- **EXERCISE DIRECTIONS**:
Your answer should consist only of the lines below from the one with "Given: Click SObject Id Name info icon" through the one with "This screenshot has height=784, width=1556.", copied exactly.

- **DATA SHOWN**:
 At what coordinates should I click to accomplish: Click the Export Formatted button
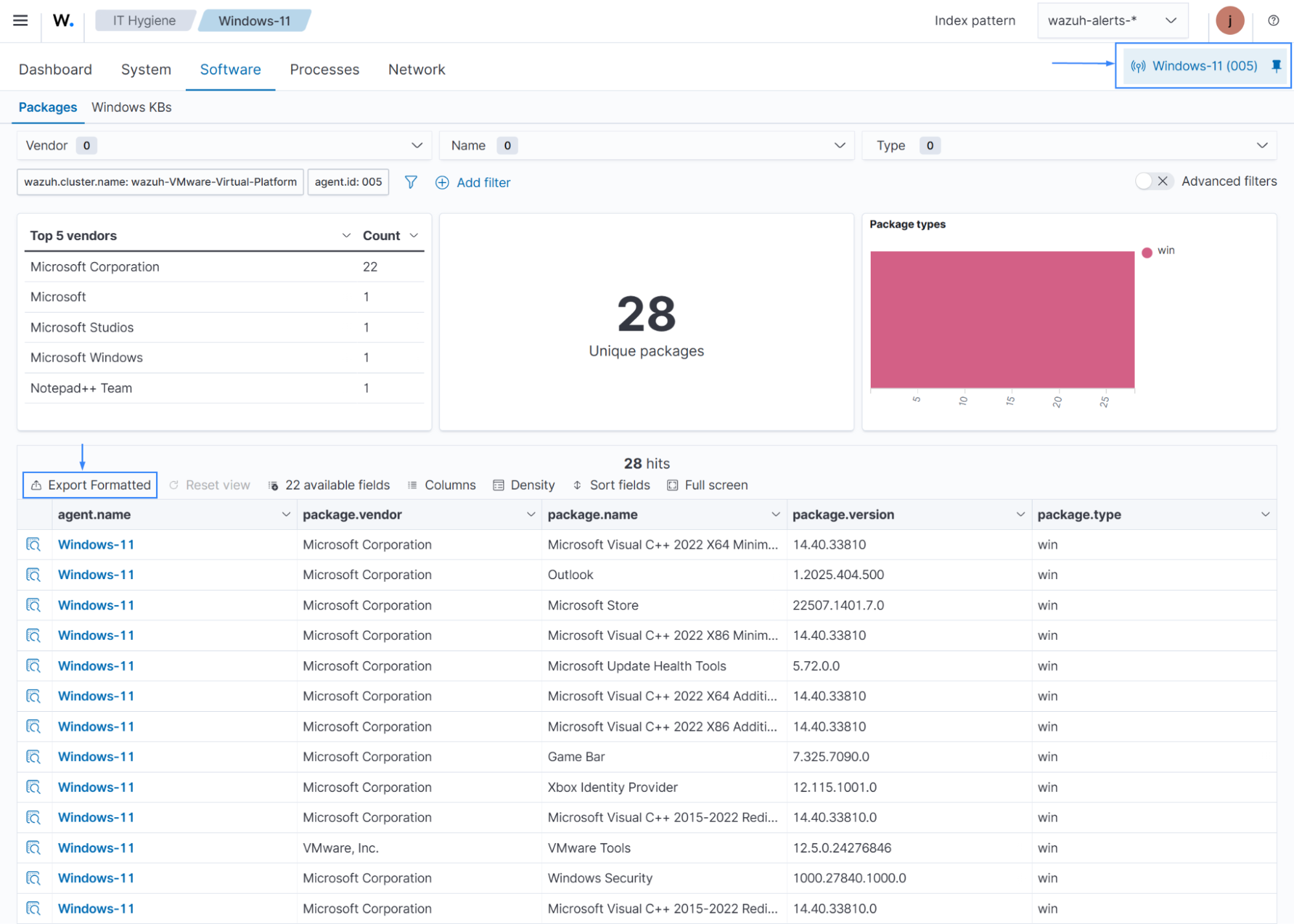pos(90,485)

--

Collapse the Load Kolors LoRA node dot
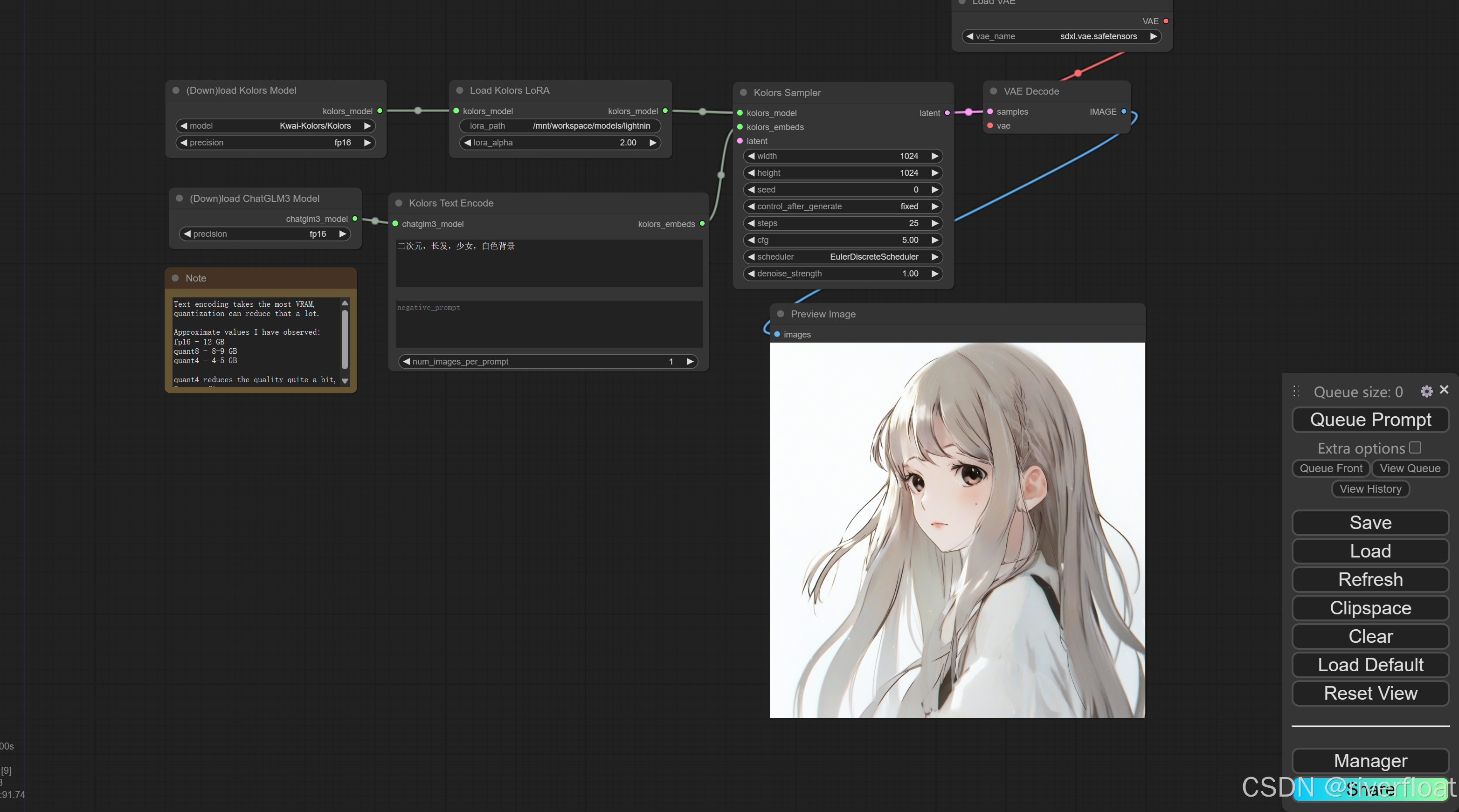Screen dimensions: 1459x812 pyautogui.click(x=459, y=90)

* * *

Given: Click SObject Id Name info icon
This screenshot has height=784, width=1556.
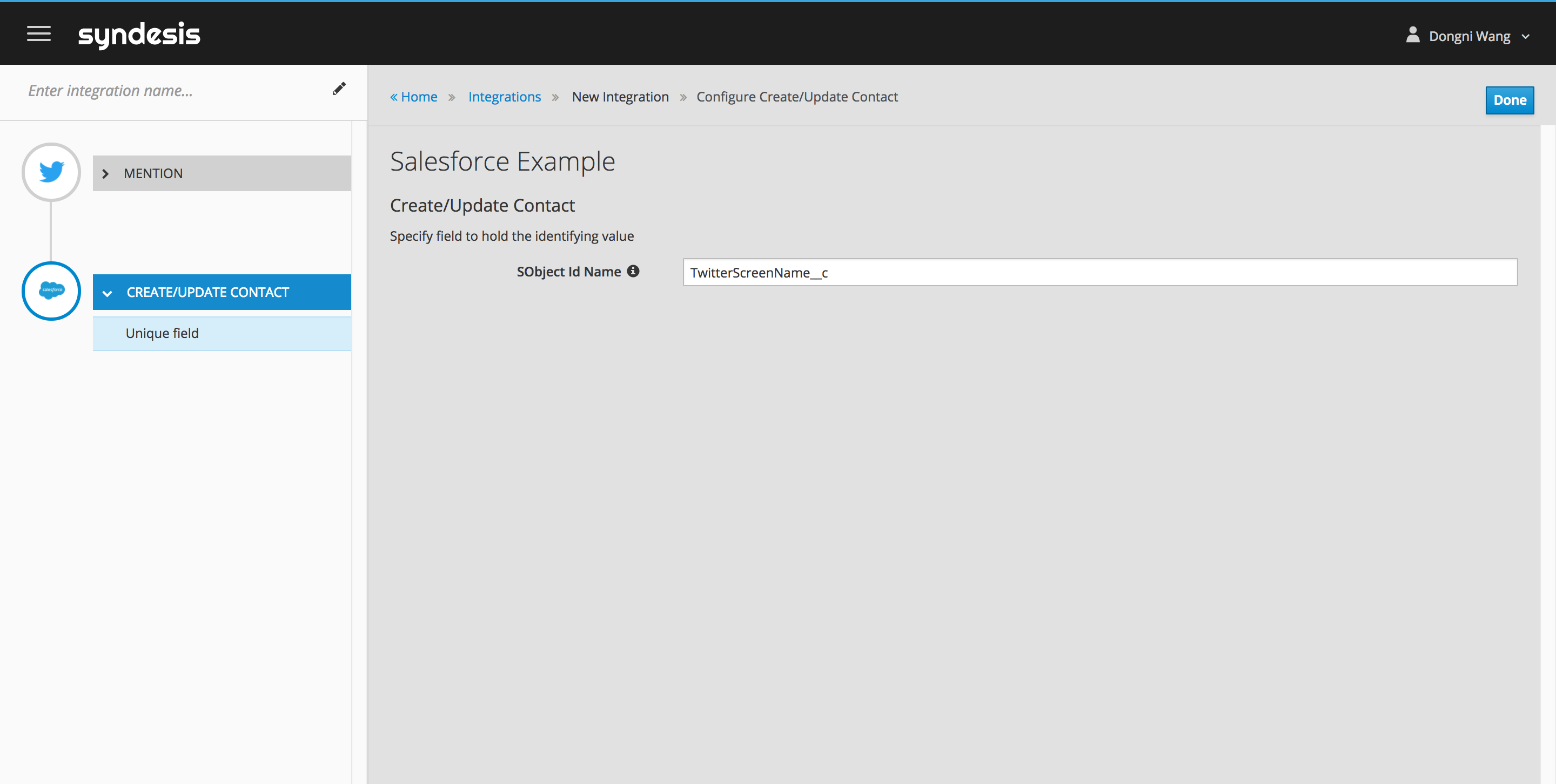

- **PROBLEM SOLUTION**:
Given: Click SObject Id Name info icon
This screenshot has height=784, width=1556.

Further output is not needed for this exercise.